I told the devil his story and it ended where it always ends. The second coming. The white horse. The Lion of Judah throwing the enemy into eternal torment. Not to kill him, not to end him, but to deny him from all the Father deemed good. Forever.
Then I woke up. No panic. No cold sweat. Just this strange calm. I had fought a good fight. Being locked in a one-on-one with the enemy is rare. His usual tactics are subtler - distraction, doubt, whispered lies that sound suspiciously like your own voice during the daytime grind. But in his attempt to mimic Jesus, asking me questions like Christ asked Peter, he stepped onto ground where my stance was firm. I was willing to put on the gloves and fight the devil with the Word.
Here’s what gets me. We spend so much energy trying to explain God away. We want three meals a day and someone to blame for bad weather, not the fulfillment of the Spirit. This carnal demand extends into our intellectualism where we lust for our crown of knowing, of being the smartest in the kingdom of “getting it.”
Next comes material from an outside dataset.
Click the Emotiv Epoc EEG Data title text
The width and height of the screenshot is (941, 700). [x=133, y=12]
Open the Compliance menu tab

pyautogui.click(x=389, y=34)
We approach theologies for comfort. Jehovah’s Witnesses are so comfortable their evangelism puts most churches to shame. When’s the last time you saw Baptist or Catholic outreach with the same consistency as a JW stand? Theology becomes an idol. Worse than laziness, it becomes self-centered. “I subscribe to this theology because it makes me feel better.” That’s every religion playing dress-up with truth. The discomfort of not knowing is so unbearable we accept paper armor and paper crowns just to feel protected.
“For since the creation of the world God’s invisible qualities - his eternal power and divine nature - have been clearly seen, being understood from what has been made, so that people are without excuse” (Romans 1:20). The Lord states that “his understanding is unsearchable” (Isaiah 40:28b), yet we can’t help ourselves. “It’s all predetermined.” “It’s all my choice, but only this one way will save me.” “God can’t save me, but she can, if I pray to her enough.”
Why can’t we just allow God to be who He says He is? To accept that He cares about what we do and is doing all within the law of this world to encourage us? He speaks to us in dreams. He speaks through His Word. The world is ruled by the Prince of Darkness, yes, but Christ has already won.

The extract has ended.